»»

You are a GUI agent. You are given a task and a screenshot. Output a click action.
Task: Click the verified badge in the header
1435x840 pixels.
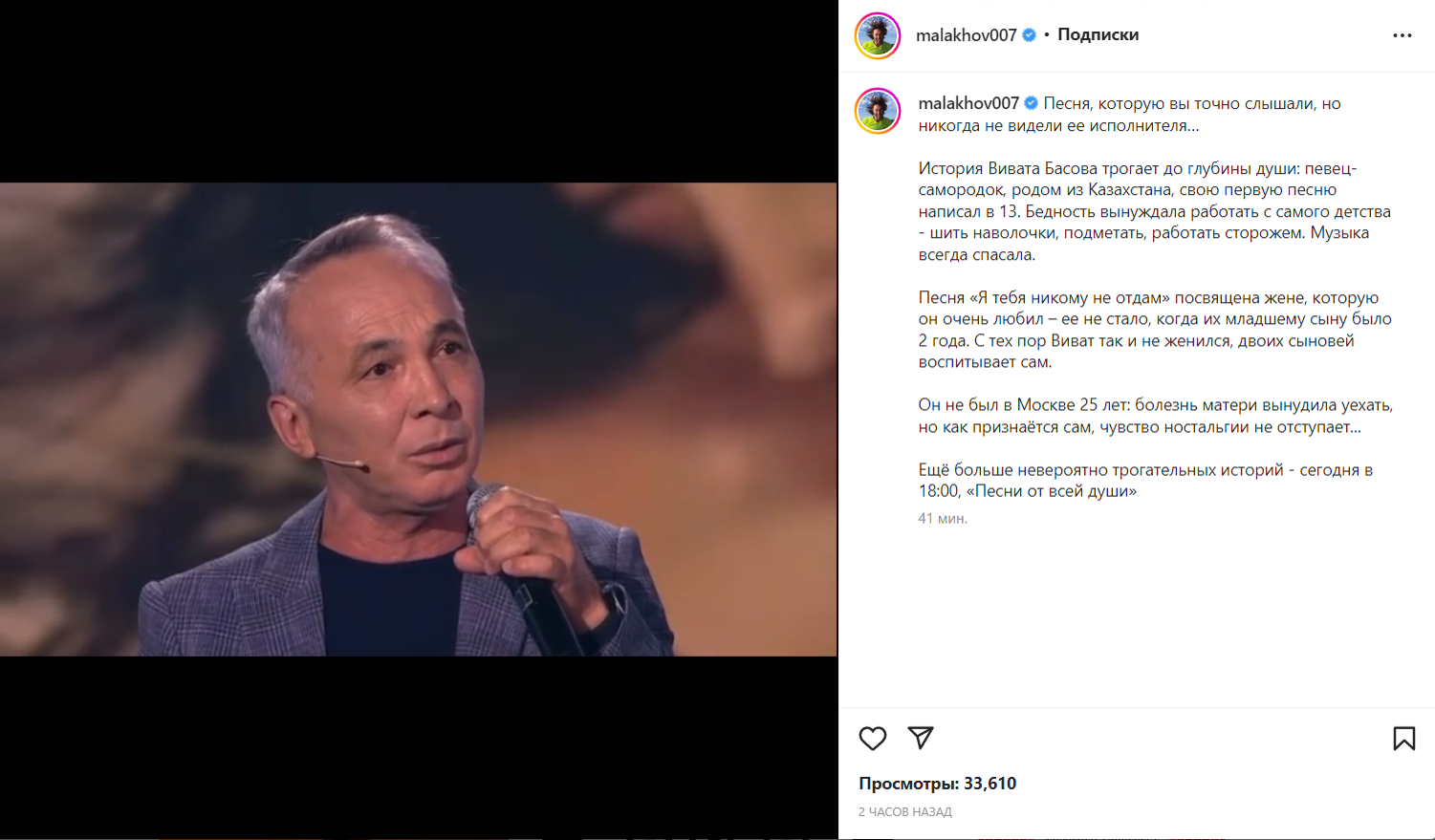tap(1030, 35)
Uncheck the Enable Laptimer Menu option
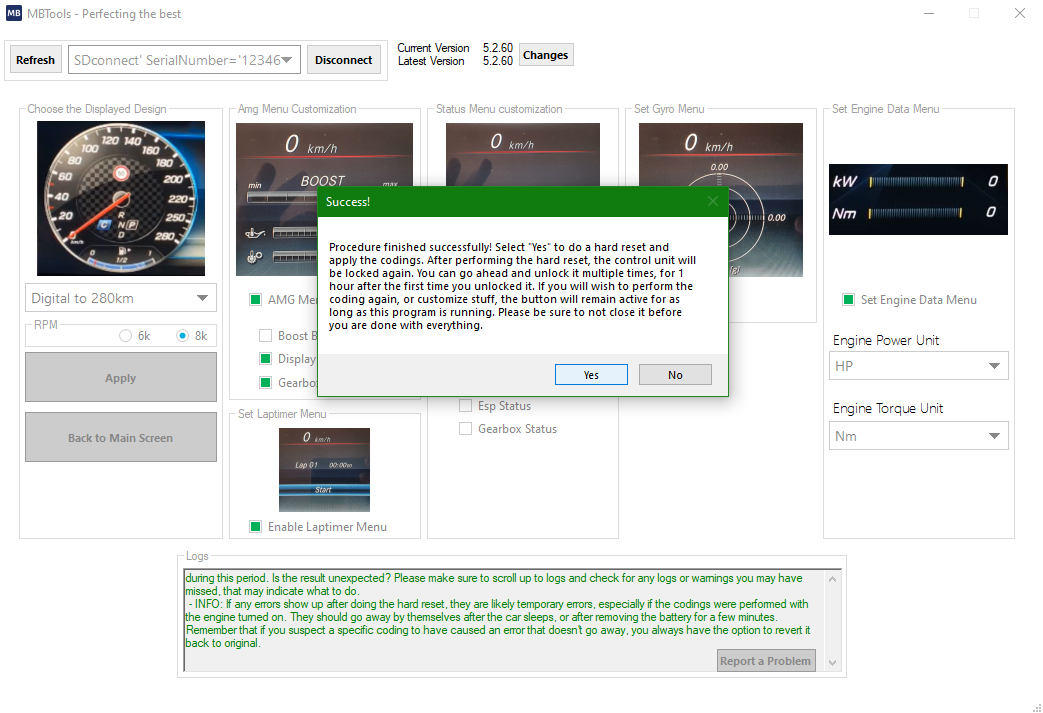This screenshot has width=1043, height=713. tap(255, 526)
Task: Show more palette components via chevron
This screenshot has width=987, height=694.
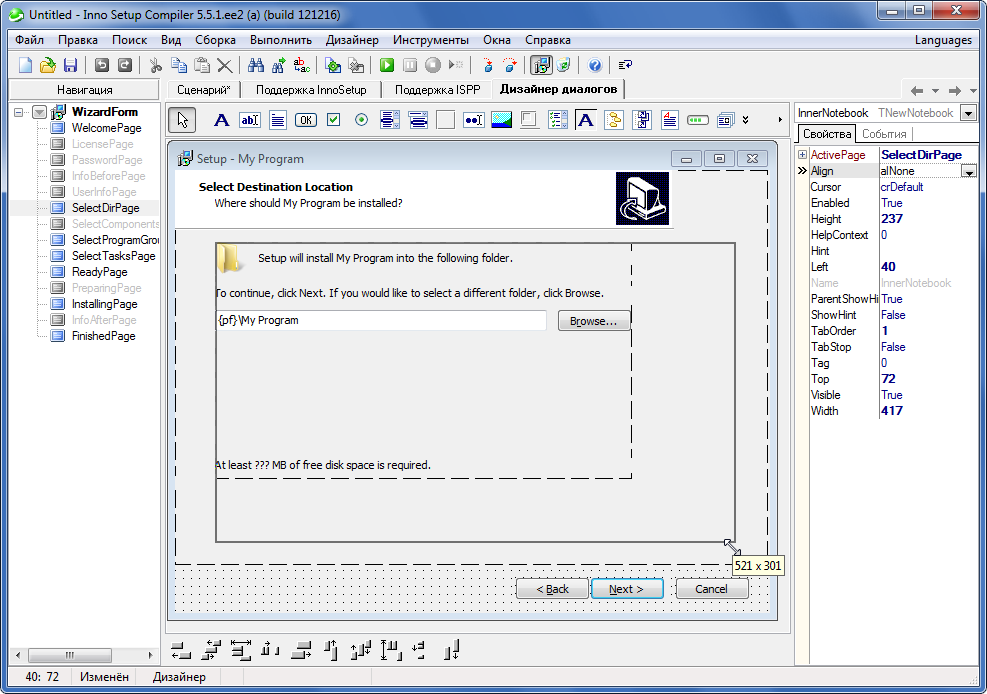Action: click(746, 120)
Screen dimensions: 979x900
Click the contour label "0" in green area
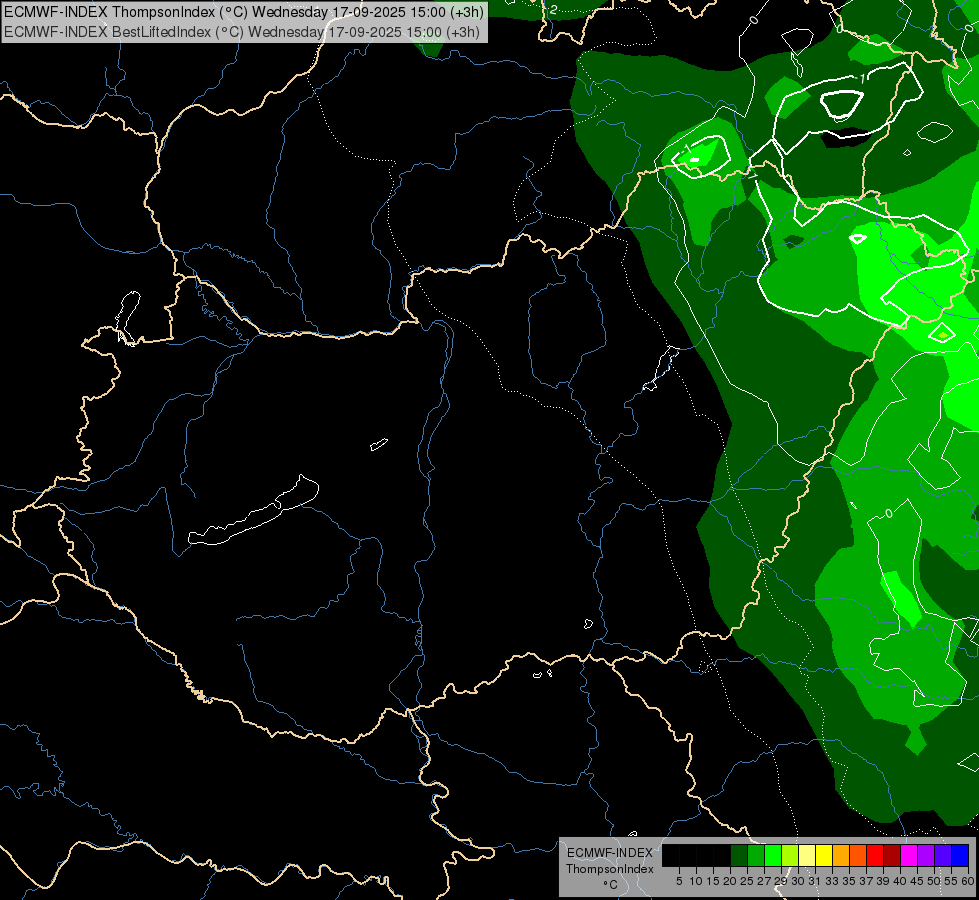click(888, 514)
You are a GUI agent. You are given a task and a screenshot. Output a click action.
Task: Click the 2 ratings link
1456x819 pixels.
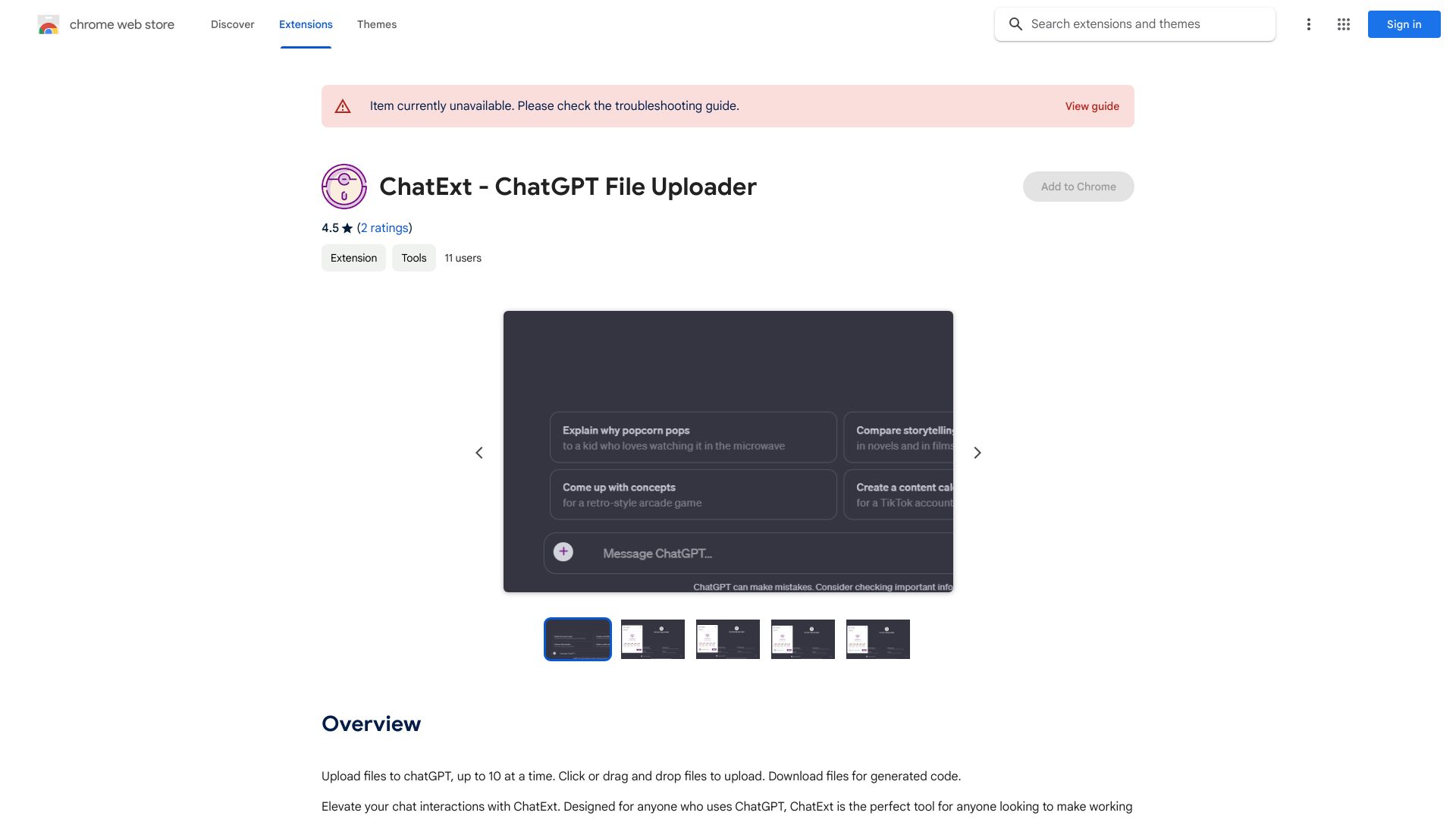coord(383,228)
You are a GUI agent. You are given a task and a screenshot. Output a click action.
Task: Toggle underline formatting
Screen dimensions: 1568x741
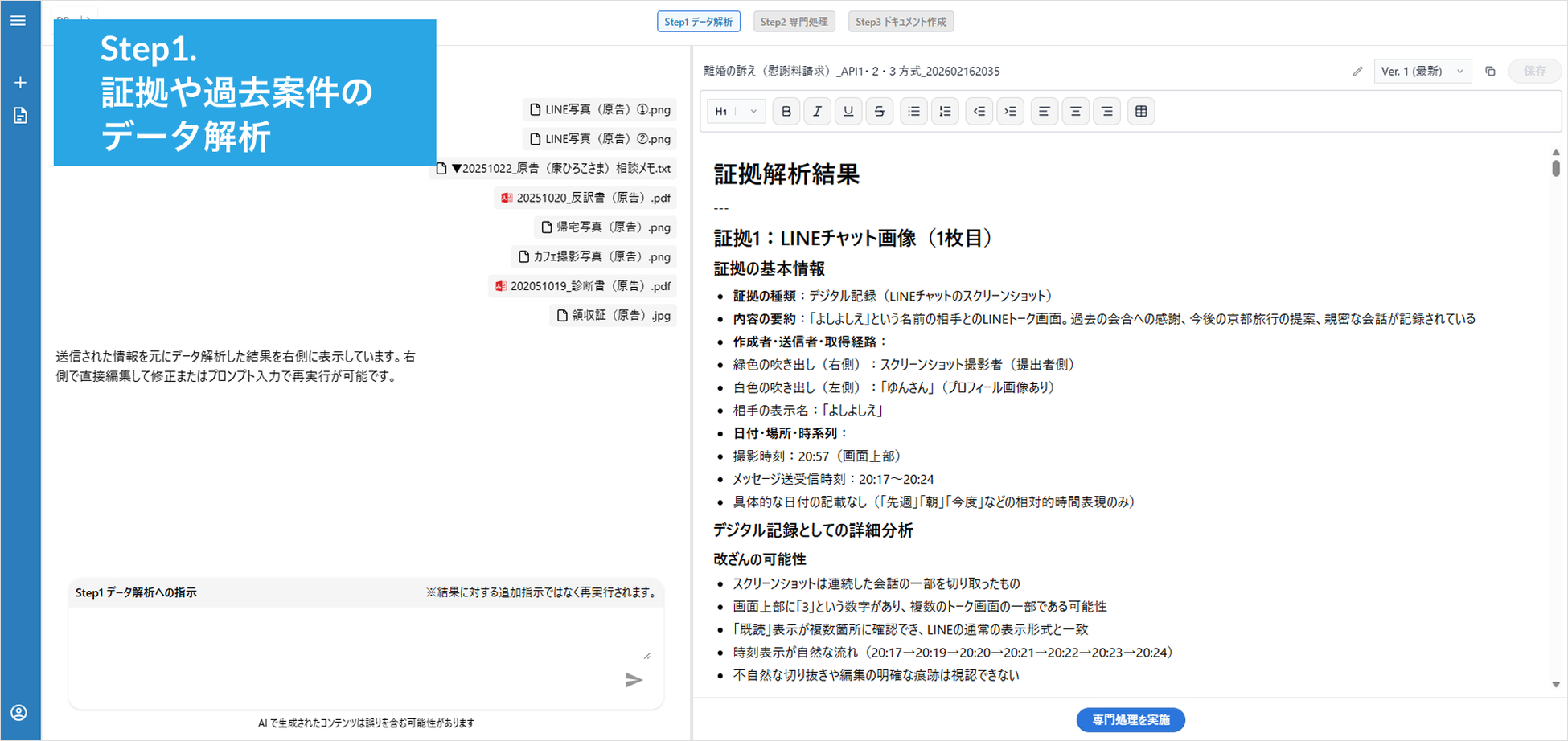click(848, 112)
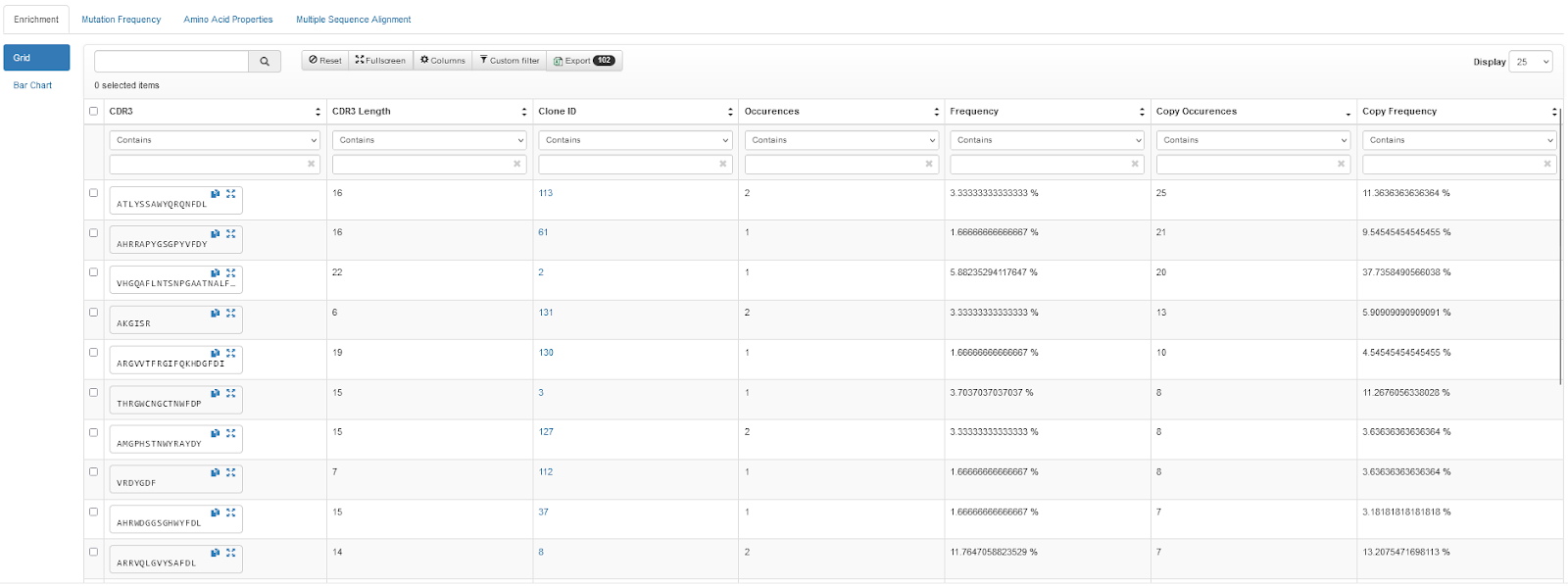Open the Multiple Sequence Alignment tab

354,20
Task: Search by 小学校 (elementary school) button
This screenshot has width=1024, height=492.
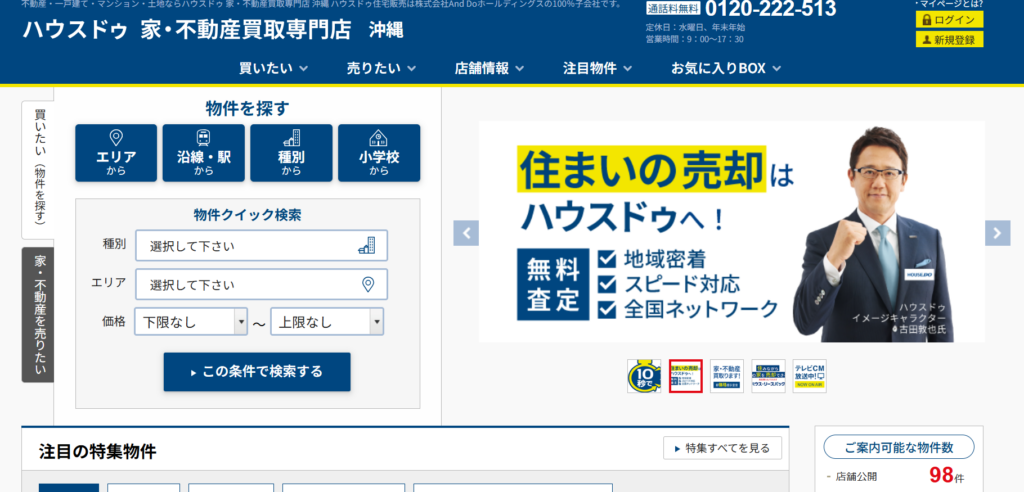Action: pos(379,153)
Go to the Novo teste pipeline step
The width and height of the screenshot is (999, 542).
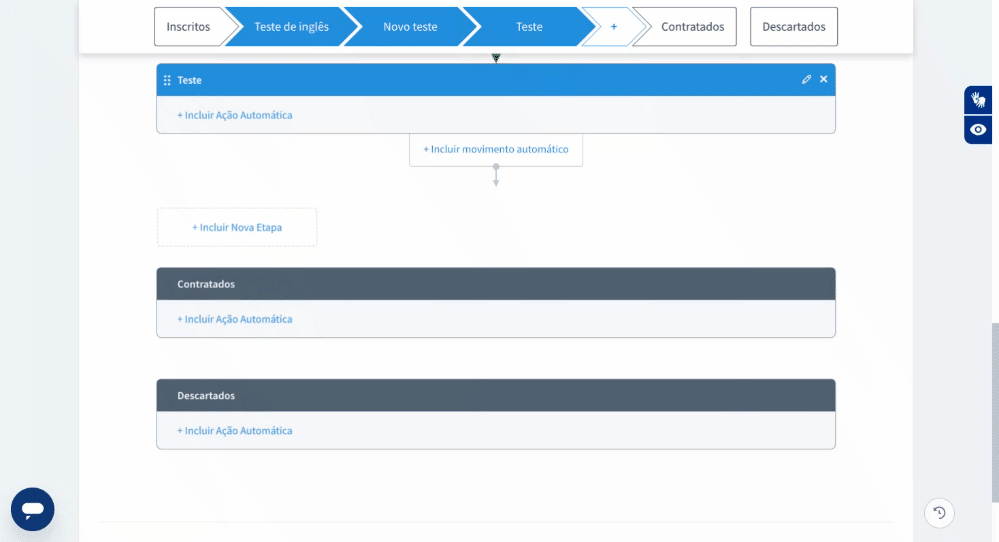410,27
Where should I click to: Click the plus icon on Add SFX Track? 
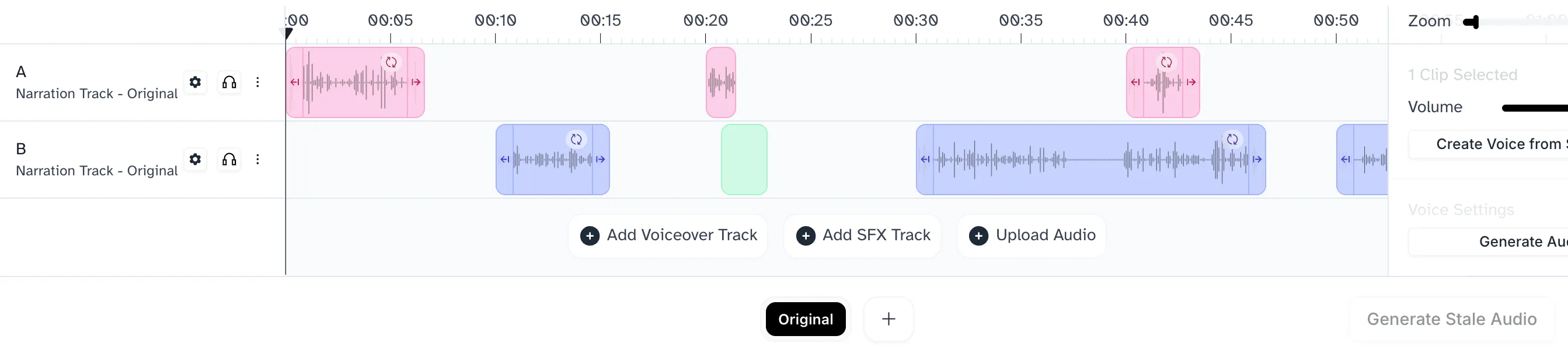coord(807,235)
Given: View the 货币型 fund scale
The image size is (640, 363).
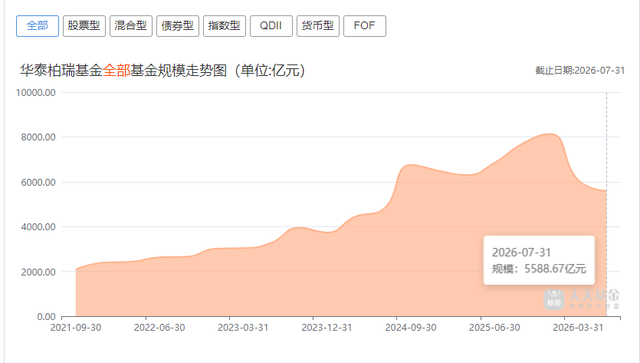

««

Would you restate, word for word, the lines from the one holding "Go to the Novo teste pipeline step" through the end of the material above? Omit the pictures.

→ **Finished task**
Go to the Novo teste pipeline step
The width and height of the screenshot is (999, 542).
410,27
Where should I click to: Click the plus icon on Add SFX Track? 
coord(807,235)
Given: View the 货币型 fund scale
The image size is (640, 363).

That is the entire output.